You can also run a 12 volt power supply to them and see if you can blow air through the ports (the side with 2 connections) the other side is the atmosphere reference and should not be clogged either ( there is a small box cap over these it has a small pinhole in it)
The VICS solenoid and vac lines is the one closer the the drivers side, and the VTCS is closer to the pass side, unplug these vac lines, run the VICS to a main vac/ boost line and unplug the vac line for the VTCS, the VTCS should have no vaccum when the car is warmed up, you can even unplug it at the check valve.
The VICS has vacuum at idle and up to the RPM switch point, when you start the car at any temp you should see the rod move with the actuator, if this is working incorrectly you will have horrible low end torque , and it will hesitate like crazy especially when cold, cause a somewhat stumblly idle, from running too rich and not using the right intake runners, this could cause the EGR to become very clogged too.

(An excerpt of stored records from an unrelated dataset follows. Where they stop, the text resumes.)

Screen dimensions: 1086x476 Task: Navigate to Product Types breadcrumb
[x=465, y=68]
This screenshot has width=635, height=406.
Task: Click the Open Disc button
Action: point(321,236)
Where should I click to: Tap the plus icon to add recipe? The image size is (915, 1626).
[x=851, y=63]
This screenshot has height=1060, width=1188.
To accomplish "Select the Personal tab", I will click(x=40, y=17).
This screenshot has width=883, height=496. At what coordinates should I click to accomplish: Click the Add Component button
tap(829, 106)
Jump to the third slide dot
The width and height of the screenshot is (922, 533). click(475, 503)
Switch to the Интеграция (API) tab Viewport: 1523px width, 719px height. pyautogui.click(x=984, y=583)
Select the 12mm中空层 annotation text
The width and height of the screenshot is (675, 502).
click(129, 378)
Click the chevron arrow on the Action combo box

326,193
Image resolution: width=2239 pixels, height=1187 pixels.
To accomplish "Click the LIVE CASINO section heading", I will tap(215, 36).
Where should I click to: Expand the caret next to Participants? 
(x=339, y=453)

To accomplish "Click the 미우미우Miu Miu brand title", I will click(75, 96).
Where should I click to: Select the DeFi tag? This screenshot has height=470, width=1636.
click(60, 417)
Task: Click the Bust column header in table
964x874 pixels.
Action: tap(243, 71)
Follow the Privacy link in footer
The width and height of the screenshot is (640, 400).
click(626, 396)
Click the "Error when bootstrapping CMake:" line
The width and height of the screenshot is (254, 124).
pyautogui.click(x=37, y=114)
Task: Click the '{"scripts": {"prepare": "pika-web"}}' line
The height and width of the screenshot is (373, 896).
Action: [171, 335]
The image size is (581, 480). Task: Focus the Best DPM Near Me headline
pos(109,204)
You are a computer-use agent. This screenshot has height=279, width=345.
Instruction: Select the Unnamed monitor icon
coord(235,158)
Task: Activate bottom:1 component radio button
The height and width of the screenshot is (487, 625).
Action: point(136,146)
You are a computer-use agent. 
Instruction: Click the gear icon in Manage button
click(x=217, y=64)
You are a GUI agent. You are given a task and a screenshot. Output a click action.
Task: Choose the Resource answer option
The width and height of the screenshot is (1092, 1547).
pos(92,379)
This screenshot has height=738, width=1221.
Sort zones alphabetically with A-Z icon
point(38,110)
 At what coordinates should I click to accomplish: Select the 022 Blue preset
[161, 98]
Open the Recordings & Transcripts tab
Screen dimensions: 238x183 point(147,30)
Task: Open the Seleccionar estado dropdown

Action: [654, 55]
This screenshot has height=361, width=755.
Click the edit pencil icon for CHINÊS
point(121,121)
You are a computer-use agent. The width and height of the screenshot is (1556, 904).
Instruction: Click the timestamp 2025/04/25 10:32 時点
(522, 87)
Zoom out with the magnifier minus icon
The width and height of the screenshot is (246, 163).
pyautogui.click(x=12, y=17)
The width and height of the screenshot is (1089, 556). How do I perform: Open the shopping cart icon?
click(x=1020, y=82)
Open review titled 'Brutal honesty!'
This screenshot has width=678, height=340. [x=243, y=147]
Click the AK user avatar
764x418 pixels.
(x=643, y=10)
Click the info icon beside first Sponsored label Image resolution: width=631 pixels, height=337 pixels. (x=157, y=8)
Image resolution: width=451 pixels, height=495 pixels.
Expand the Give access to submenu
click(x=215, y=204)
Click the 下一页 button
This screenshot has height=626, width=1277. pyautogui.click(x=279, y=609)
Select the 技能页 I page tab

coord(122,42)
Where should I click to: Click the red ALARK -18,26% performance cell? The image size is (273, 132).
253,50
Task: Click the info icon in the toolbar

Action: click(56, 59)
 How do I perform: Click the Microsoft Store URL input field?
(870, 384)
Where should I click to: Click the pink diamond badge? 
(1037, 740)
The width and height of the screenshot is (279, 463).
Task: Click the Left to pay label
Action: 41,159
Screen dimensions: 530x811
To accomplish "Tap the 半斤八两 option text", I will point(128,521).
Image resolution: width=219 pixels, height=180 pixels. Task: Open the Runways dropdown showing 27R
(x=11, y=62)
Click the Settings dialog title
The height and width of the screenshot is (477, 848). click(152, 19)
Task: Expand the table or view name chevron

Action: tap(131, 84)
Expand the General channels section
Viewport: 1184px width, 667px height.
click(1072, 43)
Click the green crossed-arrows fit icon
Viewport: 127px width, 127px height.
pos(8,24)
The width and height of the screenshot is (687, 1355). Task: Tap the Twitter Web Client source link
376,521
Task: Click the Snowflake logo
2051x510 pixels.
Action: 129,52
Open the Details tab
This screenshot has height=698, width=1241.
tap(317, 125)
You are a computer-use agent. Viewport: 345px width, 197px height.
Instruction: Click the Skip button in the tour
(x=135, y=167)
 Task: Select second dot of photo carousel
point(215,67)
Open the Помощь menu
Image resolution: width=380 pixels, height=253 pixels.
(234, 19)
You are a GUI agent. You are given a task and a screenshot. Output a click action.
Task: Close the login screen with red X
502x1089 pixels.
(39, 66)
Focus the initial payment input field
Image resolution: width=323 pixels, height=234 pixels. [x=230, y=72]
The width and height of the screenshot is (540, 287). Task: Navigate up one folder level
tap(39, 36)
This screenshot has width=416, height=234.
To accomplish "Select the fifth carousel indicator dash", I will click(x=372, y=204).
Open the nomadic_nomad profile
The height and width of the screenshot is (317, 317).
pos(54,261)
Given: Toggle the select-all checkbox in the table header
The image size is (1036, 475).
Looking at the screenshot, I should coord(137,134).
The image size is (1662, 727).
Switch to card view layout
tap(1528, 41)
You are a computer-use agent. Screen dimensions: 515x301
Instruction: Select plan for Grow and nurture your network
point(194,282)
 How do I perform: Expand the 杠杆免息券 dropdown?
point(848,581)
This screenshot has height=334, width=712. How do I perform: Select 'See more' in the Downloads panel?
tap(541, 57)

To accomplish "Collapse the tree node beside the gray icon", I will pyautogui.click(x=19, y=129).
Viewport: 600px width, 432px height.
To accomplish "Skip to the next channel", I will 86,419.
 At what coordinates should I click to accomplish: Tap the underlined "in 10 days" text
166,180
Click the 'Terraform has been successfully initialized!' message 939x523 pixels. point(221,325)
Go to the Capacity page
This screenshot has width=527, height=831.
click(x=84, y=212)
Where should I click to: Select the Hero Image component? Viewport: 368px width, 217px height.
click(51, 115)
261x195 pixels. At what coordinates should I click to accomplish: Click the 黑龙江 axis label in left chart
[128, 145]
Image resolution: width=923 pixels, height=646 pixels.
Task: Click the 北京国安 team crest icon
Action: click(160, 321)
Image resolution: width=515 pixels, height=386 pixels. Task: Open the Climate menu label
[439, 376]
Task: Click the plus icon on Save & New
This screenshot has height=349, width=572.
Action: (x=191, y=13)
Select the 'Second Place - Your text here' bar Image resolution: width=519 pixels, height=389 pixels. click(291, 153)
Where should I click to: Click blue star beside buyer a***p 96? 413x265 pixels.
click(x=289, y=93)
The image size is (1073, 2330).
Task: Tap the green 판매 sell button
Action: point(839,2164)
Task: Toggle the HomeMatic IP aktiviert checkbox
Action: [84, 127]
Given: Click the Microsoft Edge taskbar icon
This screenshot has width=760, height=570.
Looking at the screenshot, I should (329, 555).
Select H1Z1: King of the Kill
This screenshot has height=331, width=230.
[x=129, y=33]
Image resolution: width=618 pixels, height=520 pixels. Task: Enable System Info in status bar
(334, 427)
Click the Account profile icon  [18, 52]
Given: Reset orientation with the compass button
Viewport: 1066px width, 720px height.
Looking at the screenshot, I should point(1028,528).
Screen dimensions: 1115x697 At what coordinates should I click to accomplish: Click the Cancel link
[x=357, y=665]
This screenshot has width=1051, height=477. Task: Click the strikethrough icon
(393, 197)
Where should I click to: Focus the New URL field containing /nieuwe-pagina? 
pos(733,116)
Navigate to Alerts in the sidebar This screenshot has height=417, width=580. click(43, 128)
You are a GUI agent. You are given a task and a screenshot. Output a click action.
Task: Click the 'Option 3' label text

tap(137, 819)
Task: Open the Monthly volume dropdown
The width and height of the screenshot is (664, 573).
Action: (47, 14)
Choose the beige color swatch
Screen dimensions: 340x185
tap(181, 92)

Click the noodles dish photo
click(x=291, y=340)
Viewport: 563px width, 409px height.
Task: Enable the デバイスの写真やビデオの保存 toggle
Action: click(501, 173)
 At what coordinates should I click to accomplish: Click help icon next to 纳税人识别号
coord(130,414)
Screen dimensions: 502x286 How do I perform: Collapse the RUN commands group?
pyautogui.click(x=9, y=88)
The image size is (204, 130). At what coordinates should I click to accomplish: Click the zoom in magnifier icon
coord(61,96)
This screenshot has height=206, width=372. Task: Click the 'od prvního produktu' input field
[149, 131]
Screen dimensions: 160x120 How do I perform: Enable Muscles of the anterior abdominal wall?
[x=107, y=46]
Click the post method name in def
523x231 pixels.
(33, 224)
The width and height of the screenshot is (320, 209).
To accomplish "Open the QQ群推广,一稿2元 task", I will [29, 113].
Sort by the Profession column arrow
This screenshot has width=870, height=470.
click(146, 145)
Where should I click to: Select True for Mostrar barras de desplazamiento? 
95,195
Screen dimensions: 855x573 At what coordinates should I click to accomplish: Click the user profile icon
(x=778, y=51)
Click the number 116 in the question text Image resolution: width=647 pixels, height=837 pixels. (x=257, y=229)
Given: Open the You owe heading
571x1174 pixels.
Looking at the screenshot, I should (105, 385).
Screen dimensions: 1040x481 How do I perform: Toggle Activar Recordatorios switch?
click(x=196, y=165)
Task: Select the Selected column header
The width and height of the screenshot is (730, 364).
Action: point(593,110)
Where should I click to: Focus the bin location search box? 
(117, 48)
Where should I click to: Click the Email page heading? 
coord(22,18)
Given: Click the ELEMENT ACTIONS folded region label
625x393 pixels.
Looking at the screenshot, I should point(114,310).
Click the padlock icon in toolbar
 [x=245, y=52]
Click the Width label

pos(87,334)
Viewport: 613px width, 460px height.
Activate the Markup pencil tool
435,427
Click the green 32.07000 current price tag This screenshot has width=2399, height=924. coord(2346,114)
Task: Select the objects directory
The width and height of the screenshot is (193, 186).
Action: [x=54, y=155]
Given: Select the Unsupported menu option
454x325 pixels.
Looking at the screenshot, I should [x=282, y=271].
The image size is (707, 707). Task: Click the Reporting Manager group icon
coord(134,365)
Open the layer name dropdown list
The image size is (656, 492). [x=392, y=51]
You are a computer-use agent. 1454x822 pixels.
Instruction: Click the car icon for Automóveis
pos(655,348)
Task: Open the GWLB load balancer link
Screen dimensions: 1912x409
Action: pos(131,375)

You can test these vac solenoid by using an ohmmeter and measure the resistance on the leads on the solenoid if it > 60 Ohms it is bad, anything over 1 megaohm throw it away and buy a new one.
Note: Some people on probe talk have had luck with temporarily applying 24 volts to jump the problems in the solenoid coil, but many fixed ones have failed months after fixing anyway, they are 100.00 to buy online, or you could goto a junkyard.
Also make sure your VTCS, is in its default position at operating temp (no vacuum to this actuator)
Also, the constant vacuum accumulator that the leads of these solenoids goto, sometimes gets clogged or the check valve gets weak, and cannot pull vaccum on both items.
I would take the vac line off of the VTCS, the only one with check valve on that side.
And then run a single vac line from this vac reserve nipple to verified working solenoid and hook it up to your VICS(torque/high hp) runner actuator.
I would then make sure with your (cold start butterflies / the one w/ check valve) is unplugged from the vac system and use a screwdriver to push the lever closest to the Intake manifold gasket to make sure it is free to move and the spring returns it after you push on it.
This pic shows the VICS actuator freely moving when off, and you should not be able to move it easily when the car is running.
Also shown is the VTCS check valve to the left that can get stuck also.
This makes sense you have no low end torque, and are limited by the runner restrictions from the closed VTCS actuator,
I tried driving my warmed up car emulating this problem, i also could not get above 4500 RPM and made 2 psi of boost, put it back the way it should and bam 10 psi and pulls like a champ.
I have a feeling this is your problem, hope this helps.